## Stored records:
───

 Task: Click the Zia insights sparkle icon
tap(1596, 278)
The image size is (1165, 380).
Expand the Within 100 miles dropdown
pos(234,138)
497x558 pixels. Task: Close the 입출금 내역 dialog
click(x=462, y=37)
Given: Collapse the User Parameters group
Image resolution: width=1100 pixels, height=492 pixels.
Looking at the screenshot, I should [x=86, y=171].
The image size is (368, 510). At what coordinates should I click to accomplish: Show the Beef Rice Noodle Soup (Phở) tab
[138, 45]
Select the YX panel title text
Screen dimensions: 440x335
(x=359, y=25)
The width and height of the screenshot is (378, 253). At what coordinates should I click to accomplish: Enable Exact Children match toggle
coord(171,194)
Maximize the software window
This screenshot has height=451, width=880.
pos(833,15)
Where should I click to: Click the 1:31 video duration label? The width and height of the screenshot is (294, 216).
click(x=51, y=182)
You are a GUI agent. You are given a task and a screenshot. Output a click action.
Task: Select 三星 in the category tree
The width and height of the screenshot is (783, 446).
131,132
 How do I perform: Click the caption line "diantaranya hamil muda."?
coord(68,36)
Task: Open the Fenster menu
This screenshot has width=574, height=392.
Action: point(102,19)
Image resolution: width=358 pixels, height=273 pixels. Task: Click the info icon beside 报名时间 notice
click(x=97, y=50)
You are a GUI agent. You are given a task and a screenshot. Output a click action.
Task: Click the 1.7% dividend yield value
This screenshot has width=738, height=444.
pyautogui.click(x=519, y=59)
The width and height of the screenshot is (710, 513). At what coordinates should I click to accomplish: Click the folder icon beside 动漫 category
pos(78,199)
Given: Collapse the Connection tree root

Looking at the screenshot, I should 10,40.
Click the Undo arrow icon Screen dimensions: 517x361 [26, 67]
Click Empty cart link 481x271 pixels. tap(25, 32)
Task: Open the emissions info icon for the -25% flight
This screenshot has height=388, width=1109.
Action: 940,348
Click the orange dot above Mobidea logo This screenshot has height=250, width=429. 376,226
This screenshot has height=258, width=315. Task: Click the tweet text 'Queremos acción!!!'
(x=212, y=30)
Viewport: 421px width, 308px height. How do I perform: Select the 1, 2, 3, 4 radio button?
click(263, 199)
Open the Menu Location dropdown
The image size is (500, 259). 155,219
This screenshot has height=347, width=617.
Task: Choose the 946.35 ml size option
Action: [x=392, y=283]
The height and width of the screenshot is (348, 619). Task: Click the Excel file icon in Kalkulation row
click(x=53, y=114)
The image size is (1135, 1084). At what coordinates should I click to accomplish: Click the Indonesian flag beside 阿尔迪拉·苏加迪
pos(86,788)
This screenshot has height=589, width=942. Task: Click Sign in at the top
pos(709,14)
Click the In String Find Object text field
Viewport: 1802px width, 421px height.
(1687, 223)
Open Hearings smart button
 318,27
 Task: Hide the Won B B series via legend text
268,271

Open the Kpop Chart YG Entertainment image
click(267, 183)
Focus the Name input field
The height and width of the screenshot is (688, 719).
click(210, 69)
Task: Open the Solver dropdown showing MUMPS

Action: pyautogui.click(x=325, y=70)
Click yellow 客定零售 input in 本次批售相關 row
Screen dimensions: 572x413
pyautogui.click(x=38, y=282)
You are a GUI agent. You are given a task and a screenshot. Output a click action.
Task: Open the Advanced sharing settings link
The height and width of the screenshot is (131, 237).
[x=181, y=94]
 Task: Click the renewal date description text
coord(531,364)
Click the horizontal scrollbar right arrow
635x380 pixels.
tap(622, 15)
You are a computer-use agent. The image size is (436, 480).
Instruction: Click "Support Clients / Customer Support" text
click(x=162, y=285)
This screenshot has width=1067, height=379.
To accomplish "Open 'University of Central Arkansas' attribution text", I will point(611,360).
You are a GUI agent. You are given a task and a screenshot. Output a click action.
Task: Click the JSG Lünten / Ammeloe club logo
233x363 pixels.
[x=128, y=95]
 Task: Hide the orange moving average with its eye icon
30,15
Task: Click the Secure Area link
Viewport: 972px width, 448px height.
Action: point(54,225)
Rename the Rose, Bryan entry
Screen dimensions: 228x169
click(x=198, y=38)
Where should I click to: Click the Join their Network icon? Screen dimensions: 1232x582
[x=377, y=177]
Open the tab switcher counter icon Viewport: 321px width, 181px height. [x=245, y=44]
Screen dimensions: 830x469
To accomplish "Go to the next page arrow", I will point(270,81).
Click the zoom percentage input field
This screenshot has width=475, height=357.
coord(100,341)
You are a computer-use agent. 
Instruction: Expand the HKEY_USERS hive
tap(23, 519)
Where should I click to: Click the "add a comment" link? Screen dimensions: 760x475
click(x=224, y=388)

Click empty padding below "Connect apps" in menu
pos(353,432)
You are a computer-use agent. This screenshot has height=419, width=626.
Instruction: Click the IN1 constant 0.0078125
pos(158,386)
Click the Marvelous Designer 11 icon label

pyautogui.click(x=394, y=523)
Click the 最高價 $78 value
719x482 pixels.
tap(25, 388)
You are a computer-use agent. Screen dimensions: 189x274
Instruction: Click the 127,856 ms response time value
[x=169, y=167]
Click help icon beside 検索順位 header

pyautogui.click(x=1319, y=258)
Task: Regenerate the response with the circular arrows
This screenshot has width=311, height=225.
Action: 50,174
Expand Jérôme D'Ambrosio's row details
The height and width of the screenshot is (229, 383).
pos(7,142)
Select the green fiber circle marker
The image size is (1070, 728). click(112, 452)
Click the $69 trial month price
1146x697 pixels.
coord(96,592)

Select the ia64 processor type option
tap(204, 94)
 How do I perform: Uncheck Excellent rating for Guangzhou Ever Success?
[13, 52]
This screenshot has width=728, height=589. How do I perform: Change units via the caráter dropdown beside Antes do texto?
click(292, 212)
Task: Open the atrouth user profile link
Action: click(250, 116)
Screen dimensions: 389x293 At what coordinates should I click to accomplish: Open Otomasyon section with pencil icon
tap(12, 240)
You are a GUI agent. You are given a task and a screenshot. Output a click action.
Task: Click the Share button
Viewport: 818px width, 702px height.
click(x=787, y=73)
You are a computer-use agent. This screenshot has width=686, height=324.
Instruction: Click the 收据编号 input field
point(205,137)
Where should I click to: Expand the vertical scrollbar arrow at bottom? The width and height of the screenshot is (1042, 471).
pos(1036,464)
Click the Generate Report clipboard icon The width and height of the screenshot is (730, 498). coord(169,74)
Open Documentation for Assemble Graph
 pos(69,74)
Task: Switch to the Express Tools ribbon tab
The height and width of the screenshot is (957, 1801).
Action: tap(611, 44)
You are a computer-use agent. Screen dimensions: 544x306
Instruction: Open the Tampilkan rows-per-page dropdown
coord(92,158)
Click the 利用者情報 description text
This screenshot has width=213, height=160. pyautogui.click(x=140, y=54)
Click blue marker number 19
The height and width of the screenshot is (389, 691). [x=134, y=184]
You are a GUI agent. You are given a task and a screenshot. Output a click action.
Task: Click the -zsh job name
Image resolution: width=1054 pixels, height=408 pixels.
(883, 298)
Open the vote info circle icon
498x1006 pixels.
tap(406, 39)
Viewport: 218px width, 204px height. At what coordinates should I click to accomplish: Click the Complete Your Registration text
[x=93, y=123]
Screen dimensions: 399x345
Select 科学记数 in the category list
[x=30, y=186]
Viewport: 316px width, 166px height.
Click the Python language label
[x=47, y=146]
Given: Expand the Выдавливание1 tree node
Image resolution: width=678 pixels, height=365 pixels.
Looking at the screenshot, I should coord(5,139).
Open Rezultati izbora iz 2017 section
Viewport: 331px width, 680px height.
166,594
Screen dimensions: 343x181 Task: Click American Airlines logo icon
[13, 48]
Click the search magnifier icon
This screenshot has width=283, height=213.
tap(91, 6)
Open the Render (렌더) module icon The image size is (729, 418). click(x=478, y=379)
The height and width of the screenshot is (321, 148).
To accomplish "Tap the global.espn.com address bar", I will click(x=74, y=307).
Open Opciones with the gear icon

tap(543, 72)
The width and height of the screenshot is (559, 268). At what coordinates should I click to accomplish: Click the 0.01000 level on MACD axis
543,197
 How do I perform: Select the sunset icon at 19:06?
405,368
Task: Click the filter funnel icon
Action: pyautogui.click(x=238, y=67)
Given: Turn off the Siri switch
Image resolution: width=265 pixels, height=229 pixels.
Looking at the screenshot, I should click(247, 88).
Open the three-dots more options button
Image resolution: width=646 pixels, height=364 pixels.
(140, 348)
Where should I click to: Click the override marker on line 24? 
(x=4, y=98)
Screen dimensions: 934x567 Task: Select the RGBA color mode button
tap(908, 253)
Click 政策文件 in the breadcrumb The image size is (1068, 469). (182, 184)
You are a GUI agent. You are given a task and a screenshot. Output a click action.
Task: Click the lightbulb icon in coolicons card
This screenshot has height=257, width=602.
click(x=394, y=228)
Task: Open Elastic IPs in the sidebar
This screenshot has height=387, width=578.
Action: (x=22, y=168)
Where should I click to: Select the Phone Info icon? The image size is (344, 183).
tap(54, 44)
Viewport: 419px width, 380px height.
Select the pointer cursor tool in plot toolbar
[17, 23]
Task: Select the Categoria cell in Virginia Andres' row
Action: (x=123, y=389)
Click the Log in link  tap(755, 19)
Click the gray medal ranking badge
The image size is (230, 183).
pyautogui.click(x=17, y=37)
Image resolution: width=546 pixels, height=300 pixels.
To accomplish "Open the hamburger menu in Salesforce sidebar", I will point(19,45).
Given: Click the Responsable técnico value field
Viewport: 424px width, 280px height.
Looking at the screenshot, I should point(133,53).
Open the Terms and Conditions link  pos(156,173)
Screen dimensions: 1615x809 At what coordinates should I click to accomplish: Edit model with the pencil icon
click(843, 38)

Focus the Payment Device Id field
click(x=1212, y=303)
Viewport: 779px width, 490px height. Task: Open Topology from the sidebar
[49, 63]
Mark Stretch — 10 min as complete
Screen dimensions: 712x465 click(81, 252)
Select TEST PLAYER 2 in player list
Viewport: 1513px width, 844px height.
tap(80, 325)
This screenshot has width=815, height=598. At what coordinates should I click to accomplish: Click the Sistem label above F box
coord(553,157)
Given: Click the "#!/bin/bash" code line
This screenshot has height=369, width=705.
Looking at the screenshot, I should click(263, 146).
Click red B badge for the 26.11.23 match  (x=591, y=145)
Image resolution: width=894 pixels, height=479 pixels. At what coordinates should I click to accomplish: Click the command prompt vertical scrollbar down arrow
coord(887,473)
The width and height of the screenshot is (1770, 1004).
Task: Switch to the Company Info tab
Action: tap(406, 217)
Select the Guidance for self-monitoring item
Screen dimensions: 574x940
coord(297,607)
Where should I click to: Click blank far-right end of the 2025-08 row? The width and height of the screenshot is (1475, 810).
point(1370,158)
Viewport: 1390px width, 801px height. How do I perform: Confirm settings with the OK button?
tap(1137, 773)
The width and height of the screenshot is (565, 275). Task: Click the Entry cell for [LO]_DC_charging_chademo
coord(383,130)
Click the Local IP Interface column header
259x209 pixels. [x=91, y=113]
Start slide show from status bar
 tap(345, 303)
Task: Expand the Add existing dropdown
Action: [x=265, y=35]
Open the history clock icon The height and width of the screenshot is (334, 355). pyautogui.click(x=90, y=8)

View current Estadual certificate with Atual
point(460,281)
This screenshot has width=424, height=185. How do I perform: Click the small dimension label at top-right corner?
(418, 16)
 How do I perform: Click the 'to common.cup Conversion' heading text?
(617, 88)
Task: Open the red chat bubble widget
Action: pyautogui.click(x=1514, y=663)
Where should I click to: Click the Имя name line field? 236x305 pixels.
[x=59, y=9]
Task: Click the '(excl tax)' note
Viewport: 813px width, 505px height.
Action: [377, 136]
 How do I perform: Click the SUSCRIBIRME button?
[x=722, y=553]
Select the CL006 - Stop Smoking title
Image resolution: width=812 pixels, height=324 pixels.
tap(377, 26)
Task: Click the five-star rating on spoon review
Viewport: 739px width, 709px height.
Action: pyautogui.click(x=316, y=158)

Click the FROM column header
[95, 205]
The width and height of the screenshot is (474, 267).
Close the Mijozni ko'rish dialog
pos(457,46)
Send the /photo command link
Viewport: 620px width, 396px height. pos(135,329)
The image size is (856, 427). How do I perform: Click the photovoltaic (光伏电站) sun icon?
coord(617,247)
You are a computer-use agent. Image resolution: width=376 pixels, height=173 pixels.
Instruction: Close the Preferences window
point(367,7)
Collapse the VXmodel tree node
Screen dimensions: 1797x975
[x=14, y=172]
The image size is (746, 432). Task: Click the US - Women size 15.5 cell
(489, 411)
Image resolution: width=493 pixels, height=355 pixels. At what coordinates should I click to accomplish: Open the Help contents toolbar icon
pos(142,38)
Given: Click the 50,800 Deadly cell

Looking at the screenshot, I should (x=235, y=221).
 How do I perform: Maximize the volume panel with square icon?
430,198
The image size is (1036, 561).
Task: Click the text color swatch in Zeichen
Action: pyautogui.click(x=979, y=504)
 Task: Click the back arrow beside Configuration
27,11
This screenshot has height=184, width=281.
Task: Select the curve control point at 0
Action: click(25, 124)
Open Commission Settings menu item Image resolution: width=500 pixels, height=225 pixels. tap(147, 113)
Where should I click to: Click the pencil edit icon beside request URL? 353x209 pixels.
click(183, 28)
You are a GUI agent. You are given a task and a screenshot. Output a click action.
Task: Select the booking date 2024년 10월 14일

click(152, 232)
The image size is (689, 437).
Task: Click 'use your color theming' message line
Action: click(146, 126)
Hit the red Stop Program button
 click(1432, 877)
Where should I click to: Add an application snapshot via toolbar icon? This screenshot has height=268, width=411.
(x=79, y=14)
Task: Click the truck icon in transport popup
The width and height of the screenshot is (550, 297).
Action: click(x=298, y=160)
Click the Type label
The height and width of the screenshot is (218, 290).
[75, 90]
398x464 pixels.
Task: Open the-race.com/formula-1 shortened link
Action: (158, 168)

───

## TASK INSTRUCTIONS:
Every line that holds the word "badge" should be copied from the records.

## TASK RESPONSE:
Click the gray medal ranking badge
Click red B badge for the 26.11.23 match  (x=591, y=145)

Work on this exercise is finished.